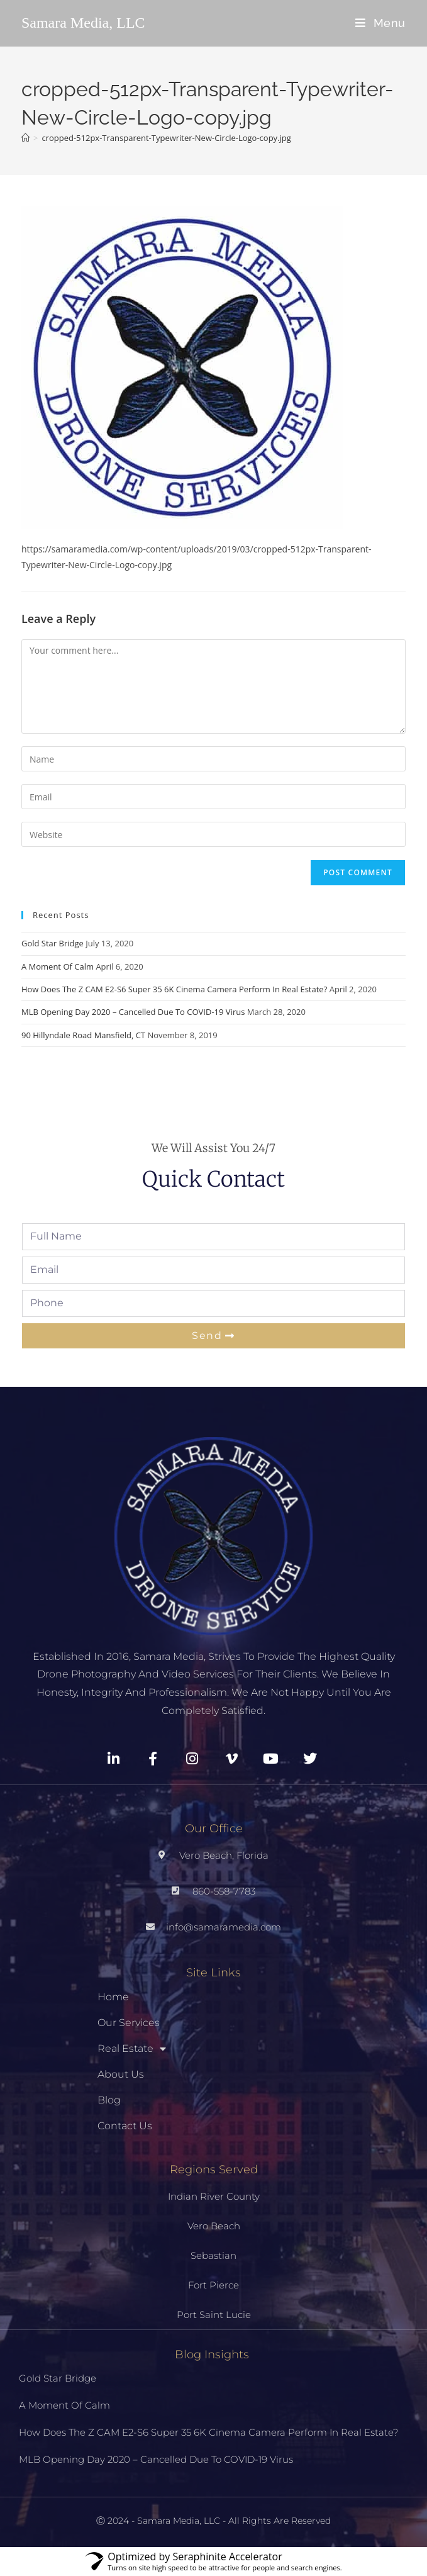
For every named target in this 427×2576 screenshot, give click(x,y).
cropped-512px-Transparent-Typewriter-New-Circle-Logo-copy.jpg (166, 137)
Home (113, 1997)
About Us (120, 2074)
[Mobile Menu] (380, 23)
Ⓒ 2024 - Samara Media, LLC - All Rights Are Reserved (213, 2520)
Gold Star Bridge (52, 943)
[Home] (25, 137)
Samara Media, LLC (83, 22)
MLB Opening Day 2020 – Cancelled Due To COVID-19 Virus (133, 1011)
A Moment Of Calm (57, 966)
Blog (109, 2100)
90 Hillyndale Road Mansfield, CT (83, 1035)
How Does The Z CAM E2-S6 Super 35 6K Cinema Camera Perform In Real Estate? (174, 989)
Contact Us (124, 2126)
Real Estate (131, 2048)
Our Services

WHAT IS BEING ASKED: Tally the lines above containing "Estate". Answer with the count only.

SOLUTION BELOW: 2